Real-time video game synthesis using something called “neural rendering” isn’t an entirely new idea: In an interview in March, Nvidia CEO Jensen Huang predicted, perhaps boldly, that within five to 10 years, most video game graphics will be generated in real time by AI.
GameNGen also builds on previous work in the field, including World Models in 2018, GameGAN in 2020, and Google’s own Genie in March, all of which are cited in the GameNGen paper. And earlier this year, a group of university researchers trained an AI model (called “DIAMOND”) that uses the diffusion model to simulate vintage Atari video games.
And ongoing research into “world models” or “world simulators,” the kind of AI video synthesis models often associated with, like Runway’s Gen-3 Alpha and OpenAI’s Sora, leans in a similar direction. For example, when Sora debuted, OpenAI released a demo video of its AI generator running a simulation. Minecraft.
Popularization is key
In a preprint research paper titled “The Diffusion Model is a Real-Time Game Engine,” authors Dani Valevski, Yaniv Leviathan, Moab Arar, and Shlomi Fruchter explain how GameNGen works: Their system uses a modified version of Stable Diffusion 1.4, an image synthesis diffusion model released in 2022 that is used to create AI-generated imagery.
“The answer to the question, ‘Can you run?’ Doom“For diffusion models, yes,” wrote Tanishq Matthew Abraham, director of research at Stability AI, who was not involved in the research project.
The diffusion model, guided by player input, is trained on a wide range of game footage and then predicts the next game state from previous game states. Doom Working.
The development of GameNGen involved a two-stage training process. The researchers first trained a reinforcement learning agent to DoomWe recorded gameplay sessions to create an automatically generated training dataset (the footage mentioned earlier), which we then used to train a custom Stable Diffusion model.
However, using Stable Diffusion does introduce some graphical glitches: “The pre-trained autoencoder in Stable Diffusion v1.4, which compresses 8×8 pixel patches into four latent channels, produces meaningful artifacts when predicting game frames, affecting fine details, especially the bottom bar HUD,” the researchers write in their summary.
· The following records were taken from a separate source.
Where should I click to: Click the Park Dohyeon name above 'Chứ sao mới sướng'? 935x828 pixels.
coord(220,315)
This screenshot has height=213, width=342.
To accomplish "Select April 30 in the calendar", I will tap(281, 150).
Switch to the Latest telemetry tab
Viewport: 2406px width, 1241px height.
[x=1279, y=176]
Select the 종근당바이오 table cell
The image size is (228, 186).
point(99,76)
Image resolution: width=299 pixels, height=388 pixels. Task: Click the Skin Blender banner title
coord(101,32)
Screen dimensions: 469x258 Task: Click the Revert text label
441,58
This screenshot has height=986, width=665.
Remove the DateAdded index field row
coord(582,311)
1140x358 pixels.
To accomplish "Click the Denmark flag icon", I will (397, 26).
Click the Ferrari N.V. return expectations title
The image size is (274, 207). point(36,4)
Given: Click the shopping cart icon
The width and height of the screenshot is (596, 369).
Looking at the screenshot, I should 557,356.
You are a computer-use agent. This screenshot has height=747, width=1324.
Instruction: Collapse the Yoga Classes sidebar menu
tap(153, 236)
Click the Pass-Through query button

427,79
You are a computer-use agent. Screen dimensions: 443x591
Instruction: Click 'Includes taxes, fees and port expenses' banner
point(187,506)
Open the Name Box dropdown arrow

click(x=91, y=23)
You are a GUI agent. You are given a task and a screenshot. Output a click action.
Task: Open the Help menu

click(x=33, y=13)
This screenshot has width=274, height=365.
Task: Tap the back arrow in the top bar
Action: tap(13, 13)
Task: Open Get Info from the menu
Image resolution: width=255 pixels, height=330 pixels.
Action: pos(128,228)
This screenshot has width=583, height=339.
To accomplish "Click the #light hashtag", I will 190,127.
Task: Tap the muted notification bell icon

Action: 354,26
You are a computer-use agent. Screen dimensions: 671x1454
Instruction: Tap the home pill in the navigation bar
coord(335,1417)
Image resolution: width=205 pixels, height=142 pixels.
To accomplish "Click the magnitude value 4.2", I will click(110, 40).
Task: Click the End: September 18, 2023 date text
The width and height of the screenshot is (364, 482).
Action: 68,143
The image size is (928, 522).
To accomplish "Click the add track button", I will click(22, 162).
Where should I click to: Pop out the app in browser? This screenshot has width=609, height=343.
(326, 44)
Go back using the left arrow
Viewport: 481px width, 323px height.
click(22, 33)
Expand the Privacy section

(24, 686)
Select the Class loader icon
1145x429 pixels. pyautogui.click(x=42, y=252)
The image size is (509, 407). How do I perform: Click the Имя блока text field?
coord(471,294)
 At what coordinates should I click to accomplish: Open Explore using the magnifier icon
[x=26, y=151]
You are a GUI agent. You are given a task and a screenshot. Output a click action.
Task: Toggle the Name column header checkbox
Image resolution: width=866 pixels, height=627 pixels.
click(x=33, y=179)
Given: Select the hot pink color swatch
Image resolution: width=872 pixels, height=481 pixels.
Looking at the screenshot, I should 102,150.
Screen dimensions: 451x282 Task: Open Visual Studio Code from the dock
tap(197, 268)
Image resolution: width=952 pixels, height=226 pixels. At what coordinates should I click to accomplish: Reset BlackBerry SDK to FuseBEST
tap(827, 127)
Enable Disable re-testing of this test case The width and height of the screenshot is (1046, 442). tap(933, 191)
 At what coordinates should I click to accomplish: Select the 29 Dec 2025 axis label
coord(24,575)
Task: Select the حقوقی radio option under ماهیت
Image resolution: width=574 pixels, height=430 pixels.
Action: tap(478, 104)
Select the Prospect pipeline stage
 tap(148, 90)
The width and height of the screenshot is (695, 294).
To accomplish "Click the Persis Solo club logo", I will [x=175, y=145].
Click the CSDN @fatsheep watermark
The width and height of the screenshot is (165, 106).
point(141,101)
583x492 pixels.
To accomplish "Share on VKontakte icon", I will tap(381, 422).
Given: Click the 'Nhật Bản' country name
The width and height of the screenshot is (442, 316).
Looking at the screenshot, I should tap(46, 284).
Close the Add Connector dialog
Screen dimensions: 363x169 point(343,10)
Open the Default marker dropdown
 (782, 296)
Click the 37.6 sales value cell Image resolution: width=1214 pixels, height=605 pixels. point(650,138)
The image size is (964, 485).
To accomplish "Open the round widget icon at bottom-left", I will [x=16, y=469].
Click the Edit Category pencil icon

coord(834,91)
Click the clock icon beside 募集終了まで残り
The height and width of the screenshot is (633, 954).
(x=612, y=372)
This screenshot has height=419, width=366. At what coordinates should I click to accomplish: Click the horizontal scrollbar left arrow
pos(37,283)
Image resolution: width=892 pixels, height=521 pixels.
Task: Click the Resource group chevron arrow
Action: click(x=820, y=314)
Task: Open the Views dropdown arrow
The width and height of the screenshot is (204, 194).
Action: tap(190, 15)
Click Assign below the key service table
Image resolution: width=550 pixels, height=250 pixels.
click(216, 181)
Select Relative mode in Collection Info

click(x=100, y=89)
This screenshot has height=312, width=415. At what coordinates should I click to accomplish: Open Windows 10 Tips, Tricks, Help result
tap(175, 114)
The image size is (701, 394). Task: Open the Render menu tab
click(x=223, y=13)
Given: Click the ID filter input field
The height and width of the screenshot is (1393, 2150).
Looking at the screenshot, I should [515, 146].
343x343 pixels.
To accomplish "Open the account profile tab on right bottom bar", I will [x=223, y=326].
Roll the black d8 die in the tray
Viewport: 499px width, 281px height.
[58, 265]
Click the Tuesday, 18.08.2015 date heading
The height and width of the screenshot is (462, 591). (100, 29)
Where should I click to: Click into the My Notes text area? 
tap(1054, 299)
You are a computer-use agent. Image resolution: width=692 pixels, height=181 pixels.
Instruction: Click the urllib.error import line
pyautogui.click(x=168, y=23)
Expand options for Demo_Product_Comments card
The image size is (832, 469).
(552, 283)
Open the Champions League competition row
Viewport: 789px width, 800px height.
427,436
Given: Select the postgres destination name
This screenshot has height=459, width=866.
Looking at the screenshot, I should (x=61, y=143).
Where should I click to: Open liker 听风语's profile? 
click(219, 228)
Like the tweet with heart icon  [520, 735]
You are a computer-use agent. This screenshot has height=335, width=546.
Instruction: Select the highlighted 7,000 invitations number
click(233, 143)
The challenges don’t end there: keeping an image visually sharp and consistent over time (often called “temporal consistency” in the AI video field) can be tricky. “Interactive world simulation is much more than very fast video generation,” GameNGen researchers write in their paper. “The requirement to be conditional on a stream of input actions available only during generation breaks several assumptions of existing diffusion model architectures.” This involves repeatedly generating new frames based on previous frames (known as “autoregression”), which can lead to instability and rapid degradation of quality of the generated world over time.